In the data.table below, individuals have names given in p1. Each of these individuals have incomes given by inc_1 generated as follow:
data_gen = function(){
p_names = letters[1:10]
dataset = data.table(p1 = c(sample(p_names,10,replace=F),"y"), p2 = c(sample(p_names,10,replace=F),"z"), inc_1 = round(rnorm(11,1000,200)))
return(dataset)
}
set.seed(43210)
data_1 = data_gen()
data_1
Each individual p1 is closely related to individuals listed in p2 and I am interested in having the income of p2 listed in a new column inc_2 just rigth to inc_1. The "match" command is useful for achieving this aim
data_2 = data_1 # saved for latter use
data_1$inc_2 = data_1$inc_1[match(data_1$p2,data_1$p1,nomatch = NA)]
data_1
In data_1, we see the income inc_2 of p2="i" listed just right to inc_1 of p1="b" and so on... However, with new dimension in the dataset, the year, I am not able to generate the partner p2 income inc_2 correctly over years.
set.seed(43211)
data_3 = data_gen()
data_4 = rbind(cbind(year=rep(2015,11),data_2),cbind(year=rep(2016,11),data_3))
data_4
If we reproduce the same code as before, then 'match' misses the time dimension and does not return for 2016 and p1="g" the income inc_2 of p2="h" for the year 2016, but instead the 2015 income of "h"

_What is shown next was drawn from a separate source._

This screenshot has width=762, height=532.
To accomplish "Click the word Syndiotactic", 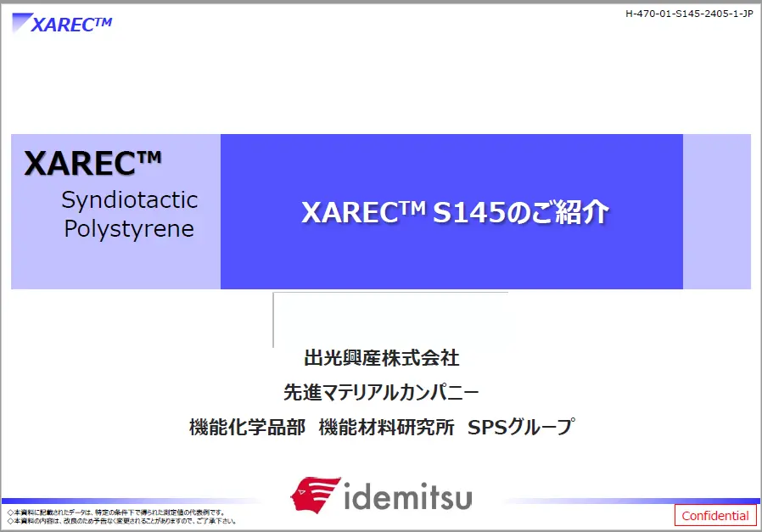I will 129,200.
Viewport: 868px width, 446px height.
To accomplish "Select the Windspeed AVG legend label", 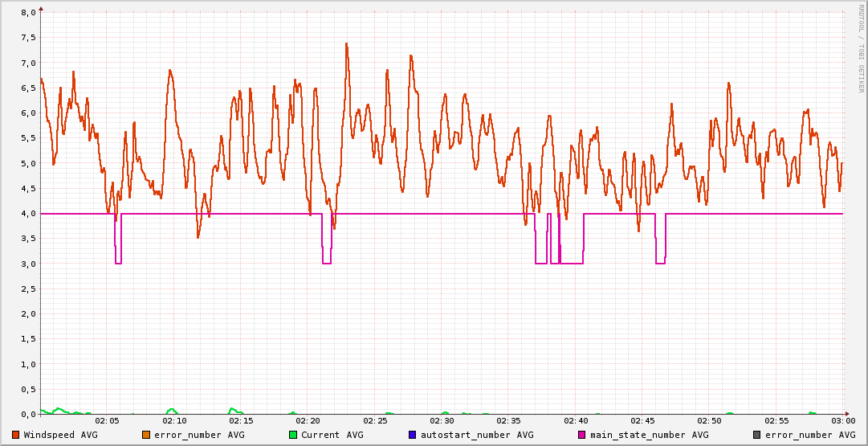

data_4$inc_2 = data_4$inc_1[match(data_4$p2,data_4$p1,nomatch = NA)]
data_4
I thought that adding by=c('year') would solve the problem, but none of the line below generates inc_2 properly
data_4[ , inc_1[match(p2,p1,nomatch = NA)],by=c('year')] # close too, but v2 is not included in data_4
data_4[ , inc_2 = inc_1[match(p2,p1,nomatch = NA)],by=c('year')]
data_4$inc_2 = data_4[ , inc_1[match(p2,p1,nomatch = NA)],by=c('year')]
I would appreciate any comment on this point...